9 creencias que ayudan a mantener la calma





Hay semanas en las que la vida parece olvidar cómo respetar el turno. Primero llega un problema. Luego el segundo. Después llama un tercero para avisar de que, de hecho, es urgente. Y de pronto ya estás acostado por la noche con el teléfono en la mano, mirando al techo e intentando entender en qué momento exacto tu realidad habitual logró convertirse en una carrera de obstáculos. En periodos así, la calma rara vez surge sola. Pero se le puede echar una pequeña mano; no con conjuros ni con un «piensa en positivo» forzado, sino con una mirada más sobria sobre lo que está pasando.

9 creencias que ayudan a mantener la calma

El problema de la ansiedad es que sabe hablar con la voz de la absoluta certeza. «Esto será así para siempre». «Lo has arruinado todo». «Hay que idear algo de inmediato». Aunque la mayoría de las veces ante nosotros no hay una profecía, sino simplemente un cerebro agotado que anhela desesperadamente certezas.

Hay varios pensamientos a los que resulta útil recurrir precisamente cuando todo a nuestro alrededor empieza a tambalearse. No para dejar de sentir miedo. Eso difícilmente se consigue por orden. Más bien, para que el miedo deje de controlar por completo lo que sucede.
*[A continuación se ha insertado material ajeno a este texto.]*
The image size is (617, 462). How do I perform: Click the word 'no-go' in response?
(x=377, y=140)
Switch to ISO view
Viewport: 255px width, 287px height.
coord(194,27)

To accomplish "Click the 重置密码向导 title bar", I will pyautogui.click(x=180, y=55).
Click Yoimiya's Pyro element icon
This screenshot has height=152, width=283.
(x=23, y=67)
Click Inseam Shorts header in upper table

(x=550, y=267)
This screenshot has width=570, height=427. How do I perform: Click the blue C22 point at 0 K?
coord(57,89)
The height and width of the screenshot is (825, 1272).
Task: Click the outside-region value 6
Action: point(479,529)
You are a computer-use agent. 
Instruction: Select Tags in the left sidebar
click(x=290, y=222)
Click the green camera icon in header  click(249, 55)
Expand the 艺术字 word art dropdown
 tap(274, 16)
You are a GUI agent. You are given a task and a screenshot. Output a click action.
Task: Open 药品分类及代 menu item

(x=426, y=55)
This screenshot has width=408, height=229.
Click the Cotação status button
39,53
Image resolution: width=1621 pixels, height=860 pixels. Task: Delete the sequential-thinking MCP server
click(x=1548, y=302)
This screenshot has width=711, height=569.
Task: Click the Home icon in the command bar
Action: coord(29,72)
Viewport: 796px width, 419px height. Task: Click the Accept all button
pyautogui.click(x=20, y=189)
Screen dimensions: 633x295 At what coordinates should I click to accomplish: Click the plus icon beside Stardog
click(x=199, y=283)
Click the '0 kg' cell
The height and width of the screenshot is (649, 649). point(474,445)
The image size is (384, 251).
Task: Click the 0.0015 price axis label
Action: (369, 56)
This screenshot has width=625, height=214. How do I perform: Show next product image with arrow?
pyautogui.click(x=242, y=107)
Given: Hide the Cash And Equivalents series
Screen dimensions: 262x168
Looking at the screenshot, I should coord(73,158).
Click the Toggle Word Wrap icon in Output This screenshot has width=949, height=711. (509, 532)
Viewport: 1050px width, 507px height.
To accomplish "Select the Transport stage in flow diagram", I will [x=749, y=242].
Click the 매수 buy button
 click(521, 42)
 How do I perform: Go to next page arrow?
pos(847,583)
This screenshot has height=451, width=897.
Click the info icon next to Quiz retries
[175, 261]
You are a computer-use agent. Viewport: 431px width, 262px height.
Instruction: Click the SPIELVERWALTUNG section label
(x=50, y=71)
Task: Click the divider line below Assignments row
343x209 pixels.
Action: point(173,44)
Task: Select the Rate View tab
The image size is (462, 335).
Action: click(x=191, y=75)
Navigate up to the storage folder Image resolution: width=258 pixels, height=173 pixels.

1. Las circunstancias actuales no son para siempre

Cuando los contratiempos se alargan durante varios días o semanas, el cerebro convierte de manera sorprendentemente rápida una situación temporal en eterna. Hoy es difícil, lo que significa que ahora siempre será difícil. Hay poco dinero, lo que significa que seavecina una catástrofe financiera. Las relaciones se tambalean, lo que significa que la soledad ya te ha asignado una residencia permanente.

Pero recuerda al menos una historia pasada que en su día parecía casi insoportable. Una ruptura. Un despido. Una enfermedad. Un conflicto tras el cual daban ganas de desaparecer un par de meses en algún pueblo sin internet. Entonces el futuro también parecía bastante sombrío. Y luego la vida, de algún modo, siguió adelante.

No es obligatorio convencerse de que «todo va a ir de maravilla». Es una promesa demasiado barata. Basta con un pensamiento más modesto: «Lo que me está pasando ahora va a cambiar».

En un día difícil es útil evaluar no toda la vida que queda por delante, sino las próximas veinticuatro horas. A veces, un horizonte de veinticuatro horas es más que suficiente.

2. No todo lo que ocurre está bajo tu control

El deseo de controlarlo todo parece razonable justo hasta el momento en que uno intenta controlar a otras personas, la economía, el clima, el estado de ánimo ajeno, las decisiones del jefe y el azar al mismo tiempo.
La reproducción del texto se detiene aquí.